(Record excerpts)
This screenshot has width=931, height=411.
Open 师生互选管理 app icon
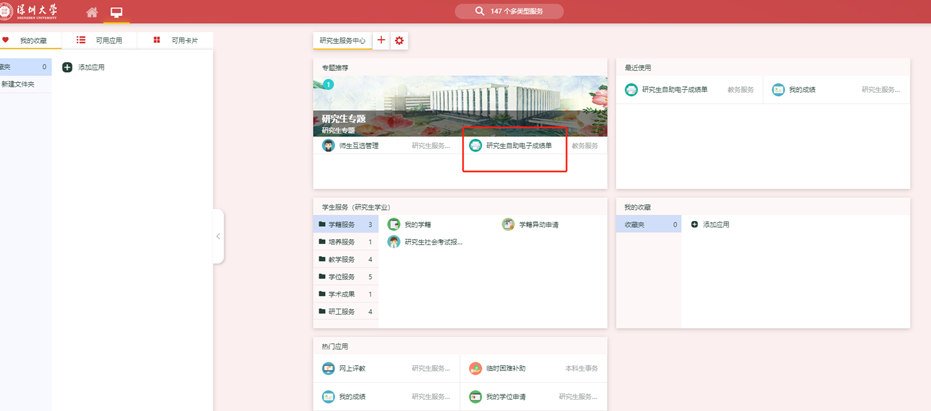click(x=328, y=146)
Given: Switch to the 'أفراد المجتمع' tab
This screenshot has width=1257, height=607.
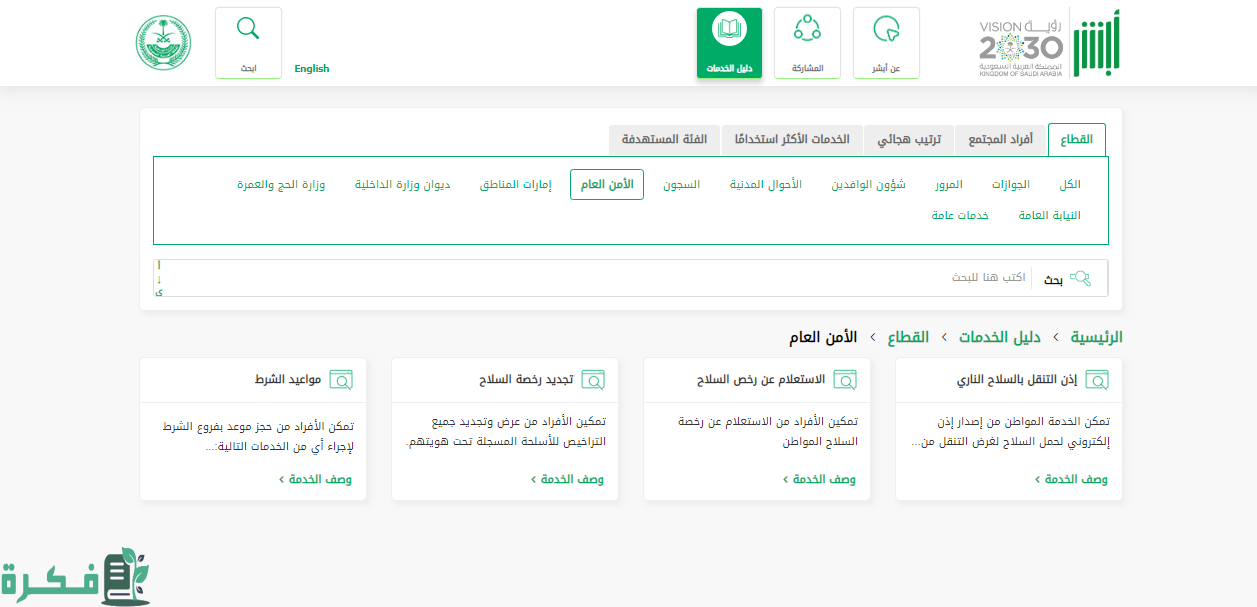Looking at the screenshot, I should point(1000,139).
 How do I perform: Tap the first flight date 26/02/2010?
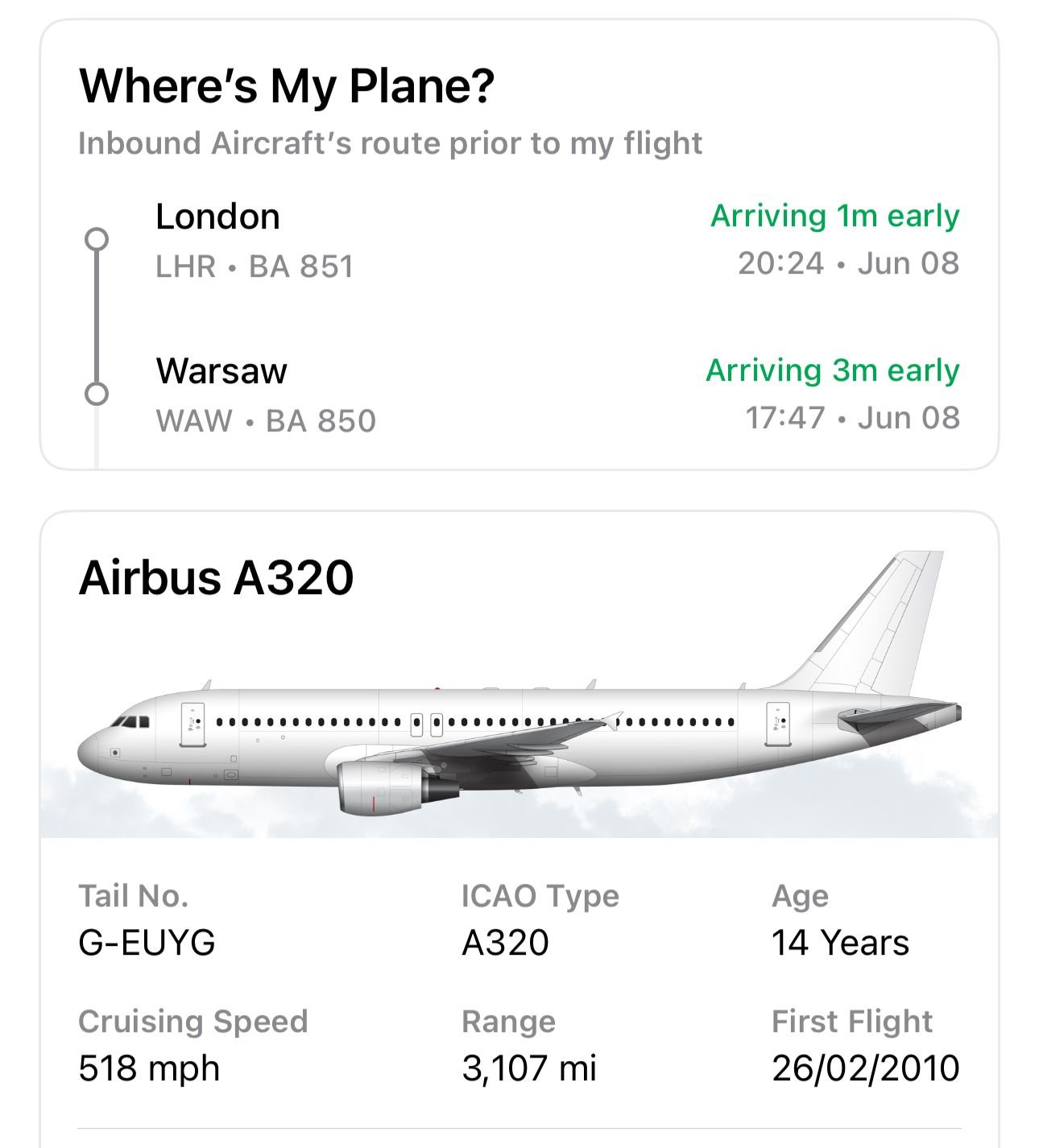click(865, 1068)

(Task statement)
Within the entries above, the lines from the one with "This screenshot has width=1257, height=607." through the final line are to be printed exactly, with the pictures removed.

(Response for this exercise)
This screenshot has width=1257, height=607.
Looking at the screenshot, I should point(1000,139).
 How do I perform: Tap the first flight date 26/02/2010?
click(865, 1068)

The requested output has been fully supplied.